Its success depends on the ability of the "change agents" to continually
deceive the public, which tends to believe any lie the experts tell
them.
Iserbyt's long journey to becoming a "resister," started in 1973 when
her son, a fourth grader, brought home from school a purple ditto sheet,
embellished with a smiley face, entitled, "All About Me." She writes,
"The questions were highly personal; so much so that they encouraged my
son to lie, since he didn't want to 'spill the beans' about his mother,
father and brother. The purpose of such a questionnaire was to find out
the student's state of mind, how he felt, what he liked and disliked,
and what his values were. With this knowledge it would be easier for
the government school to modify his values and behavior at will --
without, of course, the student's knowledge or his parents' consent."
From that time on, Iserbyt became an activist in education. She
became a member of a philosophy committee for a school, was elected as a
school board member, co-founded Guardians of Education for Maine (GEM),
and finally became senior policy advisor in the Office of Educational
Research and Improvement (OERI) of the U.S. Department of Education
during President Reagan's first term of office.

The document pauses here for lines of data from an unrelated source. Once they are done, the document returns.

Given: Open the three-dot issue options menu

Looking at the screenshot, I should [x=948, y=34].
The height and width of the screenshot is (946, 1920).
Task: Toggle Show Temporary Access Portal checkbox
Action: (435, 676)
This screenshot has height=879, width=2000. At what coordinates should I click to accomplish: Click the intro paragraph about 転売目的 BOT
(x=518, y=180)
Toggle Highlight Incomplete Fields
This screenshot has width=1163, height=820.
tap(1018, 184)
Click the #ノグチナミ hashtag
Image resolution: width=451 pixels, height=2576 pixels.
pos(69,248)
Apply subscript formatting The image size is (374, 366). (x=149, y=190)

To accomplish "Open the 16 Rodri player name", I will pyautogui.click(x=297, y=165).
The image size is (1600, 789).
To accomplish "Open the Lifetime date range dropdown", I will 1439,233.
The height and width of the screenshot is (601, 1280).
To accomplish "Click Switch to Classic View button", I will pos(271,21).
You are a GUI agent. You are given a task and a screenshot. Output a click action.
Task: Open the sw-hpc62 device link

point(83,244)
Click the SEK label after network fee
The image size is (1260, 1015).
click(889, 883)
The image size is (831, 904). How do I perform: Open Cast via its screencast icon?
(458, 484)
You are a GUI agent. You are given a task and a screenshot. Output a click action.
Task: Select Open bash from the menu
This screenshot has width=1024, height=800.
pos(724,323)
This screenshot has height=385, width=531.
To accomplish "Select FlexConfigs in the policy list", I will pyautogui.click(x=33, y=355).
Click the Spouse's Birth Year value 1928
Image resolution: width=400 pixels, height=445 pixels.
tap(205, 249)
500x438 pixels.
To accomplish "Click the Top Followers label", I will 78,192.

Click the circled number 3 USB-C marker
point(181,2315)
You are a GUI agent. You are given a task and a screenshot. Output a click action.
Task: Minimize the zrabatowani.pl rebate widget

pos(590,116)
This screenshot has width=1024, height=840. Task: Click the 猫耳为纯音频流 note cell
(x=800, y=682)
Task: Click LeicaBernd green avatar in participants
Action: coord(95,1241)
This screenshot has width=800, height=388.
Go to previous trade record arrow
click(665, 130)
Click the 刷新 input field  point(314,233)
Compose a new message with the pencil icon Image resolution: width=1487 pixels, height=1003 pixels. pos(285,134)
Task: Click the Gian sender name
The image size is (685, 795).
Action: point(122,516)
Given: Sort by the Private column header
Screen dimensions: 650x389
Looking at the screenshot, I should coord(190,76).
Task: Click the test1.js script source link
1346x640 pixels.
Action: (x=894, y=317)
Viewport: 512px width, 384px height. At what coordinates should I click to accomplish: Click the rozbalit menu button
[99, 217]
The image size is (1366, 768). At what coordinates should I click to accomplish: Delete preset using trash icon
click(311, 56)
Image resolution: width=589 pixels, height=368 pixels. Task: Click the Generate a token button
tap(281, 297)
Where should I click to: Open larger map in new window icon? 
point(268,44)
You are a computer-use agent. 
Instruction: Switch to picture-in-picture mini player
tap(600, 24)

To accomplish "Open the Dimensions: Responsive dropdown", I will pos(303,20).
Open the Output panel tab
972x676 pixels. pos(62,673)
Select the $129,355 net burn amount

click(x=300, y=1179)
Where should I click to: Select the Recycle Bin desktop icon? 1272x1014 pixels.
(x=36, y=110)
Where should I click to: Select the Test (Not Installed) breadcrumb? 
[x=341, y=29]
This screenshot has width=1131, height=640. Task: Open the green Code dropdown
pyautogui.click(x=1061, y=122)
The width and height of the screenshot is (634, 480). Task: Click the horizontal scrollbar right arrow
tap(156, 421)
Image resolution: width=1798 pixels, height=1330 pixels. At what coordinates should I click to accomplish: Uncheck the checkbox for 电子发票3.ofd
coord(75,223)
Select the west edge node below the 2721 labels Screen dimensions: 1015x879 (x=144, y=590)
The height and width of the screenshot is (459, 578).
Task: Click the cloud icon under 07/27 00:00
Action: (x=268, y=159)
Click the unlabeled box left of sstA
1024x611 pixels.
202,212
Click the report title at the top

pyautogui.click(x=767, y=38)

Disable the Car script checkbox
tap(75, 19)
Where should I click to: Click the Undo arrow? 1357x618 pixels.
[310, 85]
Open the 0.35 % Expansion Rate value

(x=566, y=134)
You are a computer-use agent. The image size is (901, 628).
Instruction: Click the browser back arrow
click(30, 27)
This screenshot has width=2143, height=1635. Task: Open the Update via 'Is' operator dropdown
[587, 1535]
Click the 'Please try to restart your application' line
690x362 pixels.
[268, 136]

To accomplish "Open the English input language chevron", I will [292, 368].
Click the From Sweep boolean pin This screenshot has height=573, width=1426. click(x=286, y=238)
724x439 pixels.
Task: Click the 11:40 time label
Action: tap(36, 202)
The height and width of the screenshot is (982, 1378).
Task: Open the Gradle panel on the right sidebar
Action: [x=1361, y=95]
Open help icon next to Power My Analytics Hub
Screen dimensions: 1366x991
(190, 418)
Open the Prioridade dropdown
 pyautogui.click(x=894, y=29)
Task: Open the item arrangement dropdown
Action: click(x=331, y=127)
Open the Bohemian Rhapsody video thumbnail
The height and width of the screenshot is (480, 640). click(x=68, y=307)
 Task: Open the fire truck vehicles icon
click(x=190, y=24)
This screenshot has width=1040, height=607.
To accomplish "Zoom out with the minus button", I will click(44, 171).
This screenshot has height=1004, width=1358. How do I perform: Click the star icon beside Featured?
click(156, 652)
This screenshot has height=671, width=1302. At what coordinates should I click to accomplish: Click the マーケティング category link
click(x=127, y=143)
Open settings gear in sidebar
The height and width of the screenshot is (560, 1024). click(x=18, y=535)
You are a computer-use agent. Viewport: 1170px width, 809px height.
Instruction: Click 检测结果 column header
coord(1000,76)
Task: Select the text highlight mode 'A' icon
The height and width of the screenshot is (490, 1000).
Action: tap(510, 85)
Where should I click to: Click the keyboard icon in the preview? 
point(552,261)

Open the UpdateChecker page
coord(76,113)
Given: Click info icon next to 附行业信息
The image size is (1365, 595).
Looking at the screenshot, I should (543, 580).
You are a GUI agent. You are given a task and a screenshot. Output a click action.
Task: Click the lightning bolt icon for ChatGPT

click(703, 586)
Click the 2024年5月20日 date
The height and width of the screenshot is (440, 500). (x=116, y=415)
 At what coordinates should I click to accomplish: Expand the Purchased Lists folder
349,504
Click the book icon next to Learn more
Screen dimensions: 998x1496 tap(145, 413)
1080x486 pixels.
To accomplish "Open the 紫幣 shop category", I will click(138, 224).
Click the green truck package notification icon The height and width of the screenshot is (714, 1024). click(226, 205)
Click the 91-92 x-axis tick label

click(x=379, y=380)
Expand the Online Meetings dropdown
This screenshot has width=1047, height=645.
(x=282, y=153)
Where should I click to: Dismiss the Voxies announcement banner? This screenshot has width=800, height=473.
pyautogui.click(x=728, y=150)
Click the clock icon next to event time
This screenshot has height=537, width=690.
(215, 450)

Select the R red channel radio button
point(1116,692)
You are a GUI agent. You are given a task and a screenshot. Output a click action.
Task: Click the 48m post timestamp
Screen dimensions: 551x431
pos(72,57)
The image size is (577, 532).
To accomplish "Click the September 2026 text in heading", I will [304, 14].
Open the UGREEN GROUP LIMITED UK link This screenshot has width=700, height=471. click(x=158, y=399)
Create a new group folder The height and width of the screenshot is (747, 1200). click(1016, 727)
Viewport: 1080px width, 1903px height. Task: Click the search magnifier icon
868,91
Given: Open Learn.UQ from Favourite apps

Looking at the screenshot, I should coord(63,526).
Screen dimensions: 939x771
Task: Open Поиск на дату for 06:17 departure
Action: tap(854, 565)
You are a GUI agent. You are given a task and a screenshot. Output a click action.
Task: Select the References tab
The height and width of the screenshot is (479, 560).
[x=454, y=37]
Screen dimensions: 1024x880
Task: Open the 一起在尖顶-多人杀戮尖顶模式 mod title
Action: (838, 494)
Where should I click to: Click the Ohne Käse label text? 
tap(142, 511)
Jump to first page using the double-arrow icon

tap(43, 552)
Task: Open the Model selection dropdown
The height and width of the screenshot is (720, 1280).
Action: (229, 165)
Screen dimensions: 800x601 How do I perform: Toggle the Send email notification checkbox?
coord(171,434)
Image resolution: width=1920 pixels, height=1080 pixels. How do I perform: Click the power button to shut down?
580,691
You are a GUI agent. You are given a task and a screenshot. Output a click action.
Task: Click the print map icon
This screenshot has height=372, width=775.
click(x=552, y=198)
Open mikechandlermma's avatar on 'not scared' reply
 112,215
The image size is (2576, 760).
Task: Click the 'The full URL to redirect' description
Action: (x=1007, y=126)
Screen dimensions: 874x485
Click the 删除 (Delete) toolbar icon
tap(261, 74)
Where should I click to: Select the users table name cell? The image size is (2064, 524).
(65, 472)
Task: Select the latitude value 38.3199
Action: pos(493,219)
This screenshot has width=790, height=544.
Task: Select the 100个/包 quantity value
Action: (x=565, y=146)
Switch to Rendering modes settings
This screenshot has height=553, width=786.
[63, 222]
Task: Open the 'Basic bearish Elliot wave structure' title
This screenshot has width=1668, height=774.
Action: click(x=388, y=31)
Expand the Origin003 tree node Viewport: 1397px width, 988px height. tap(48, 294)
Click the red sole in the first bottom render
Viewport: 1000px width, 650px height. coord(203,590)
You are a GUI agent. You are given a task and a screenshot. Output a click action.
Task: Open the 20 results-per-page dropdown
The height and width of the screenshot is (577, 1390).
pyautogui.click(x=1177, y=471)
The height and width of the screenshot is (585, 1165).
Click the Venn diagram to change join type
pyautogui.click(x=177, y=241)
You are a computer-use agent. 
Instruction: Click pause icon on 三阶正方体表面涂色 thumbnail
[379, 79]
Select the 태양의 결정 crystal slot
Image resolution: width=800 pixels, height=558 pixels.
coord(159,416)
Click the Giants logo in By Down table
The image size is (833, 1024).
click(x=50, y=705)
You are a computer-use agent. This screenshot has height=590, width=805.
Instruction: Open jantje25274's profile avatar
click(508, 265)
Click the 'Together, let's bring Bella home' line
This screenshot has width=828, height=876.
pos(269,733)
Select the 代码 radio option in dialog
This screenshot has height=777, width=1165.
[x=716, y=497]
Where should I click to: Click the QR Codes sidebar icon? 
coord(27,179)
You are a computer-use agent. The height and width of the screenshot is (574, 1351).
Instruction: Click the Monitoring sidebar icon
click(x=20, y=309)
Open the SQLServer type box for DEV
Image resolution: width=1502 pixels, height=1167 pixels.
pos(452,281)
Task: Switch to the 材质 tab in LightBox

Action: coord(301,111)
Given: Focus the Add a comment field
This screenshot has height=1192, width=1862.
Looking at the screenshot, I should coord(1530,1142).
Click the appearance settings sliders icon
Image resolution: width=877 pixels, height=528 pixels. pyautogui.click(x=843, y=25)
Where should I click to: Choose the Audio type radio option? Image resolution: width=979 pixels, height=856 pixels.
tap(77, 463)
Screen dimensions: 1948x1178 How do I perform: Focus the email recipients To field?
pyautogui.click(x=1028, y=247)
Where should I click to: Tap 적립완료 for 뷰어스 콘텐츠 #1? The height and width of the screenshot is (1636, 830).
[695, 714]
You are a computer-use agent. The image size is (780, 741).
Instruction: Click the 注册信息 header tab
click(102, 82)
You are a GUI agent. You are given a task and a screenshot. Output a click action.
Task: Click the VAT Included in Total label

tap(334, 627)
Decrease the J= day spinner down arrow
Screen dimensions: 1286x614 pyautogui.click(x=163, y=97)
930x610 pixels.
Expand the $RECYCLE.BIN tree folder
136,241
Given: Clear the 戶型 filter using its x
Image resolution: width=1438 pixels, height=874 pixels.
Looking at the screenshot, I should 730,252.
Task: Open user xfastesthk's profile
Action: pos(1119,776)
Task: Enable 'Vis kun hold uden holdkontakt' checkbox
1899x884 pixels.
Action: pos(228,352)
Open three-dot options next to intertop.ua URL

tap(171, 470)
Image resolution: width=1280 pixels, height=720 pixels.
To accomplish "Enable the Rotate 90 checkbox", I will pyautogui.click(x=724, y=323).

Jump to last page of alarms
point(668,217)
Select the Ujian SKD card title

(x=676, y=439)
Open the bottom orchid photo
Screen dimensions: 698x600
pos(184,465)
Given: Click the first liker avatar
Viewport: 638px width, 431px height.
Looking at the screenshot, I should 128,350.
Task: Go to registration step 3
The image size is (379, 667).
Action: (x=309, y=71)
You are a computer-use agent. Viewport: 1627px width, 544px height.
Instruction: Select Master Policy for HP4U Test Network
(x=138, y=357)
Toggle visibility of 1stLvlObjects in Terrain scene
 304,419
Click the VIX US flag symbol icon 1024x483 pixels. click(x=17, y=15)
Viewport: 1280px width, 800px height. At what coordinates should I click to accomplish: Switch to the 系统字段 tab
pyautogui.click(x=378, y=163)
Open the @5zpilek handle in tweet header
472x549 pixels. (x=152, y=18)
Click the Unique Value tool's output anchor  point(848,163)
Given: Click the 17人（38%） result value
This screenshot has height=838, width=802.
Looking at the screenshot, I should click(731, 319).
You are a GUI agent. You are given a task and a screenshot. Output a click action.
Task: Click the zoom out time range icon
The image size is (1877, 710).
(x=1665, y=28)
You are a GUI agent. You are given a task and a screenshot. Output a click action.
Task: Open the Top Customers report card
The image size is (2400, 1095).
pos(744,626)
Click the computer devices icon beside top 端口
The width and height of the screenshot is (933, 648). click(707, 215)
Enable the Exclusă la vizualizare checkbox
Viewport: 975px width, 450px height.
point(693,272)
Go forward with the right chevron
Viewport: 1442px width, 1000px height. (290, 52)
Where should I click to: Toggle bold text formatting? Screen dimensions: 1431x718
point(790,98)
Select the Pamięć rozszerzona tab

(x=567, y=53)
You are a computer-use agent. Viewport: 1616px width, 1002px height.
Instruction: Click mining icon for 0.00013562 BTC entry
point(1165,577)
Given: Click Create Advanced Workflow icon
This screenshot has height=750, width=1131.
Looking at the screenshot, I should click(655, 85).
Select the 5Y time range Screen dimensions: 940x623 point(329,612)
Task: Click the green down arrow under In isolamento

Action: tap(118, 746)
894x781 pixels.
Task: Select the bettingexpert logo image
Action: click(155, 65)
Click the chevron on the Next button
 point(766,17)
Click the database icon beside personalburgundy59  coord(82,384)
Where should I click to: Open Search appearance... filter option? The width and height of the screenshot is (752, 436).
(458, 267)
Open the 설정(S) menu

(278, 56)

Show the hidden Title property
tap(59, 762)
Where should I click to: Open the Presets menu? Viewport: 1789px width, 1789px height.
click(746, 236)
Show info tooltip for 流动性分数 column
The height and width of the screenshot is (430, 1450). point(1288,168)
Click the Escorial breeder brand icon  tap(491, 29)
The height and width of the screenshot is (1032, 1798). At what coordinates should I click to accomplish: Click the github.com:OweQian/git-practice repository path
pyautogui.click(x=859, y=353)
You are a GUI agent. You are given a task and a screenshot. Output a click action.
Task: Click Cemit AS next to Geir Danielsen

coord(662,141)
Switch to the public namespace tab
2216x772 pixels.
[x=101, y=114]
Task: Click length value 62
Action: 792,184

As a school board member she learned that in American education, the
end justifies the means. "Our change agent superintendent," she writes,
"was more at home with a lie than he was with the truth." Whatever good
she accomplished while on the school board was tossed out two weeks
after she left office.
It was during her tenure in the Department of Education in
Washington, D.C., where she had access to the grant proposals from
change agents, that she came to the conclusion that what was happening
in American education was the result of a concerted effort on the part
of numerous individuals and organizations -- a globalist elite -- to
bring about permanent changes in America's body politic. She was
relieved of her duties after leaking an important technology grant -- a
computer-assisted instruction proposal -- to the press.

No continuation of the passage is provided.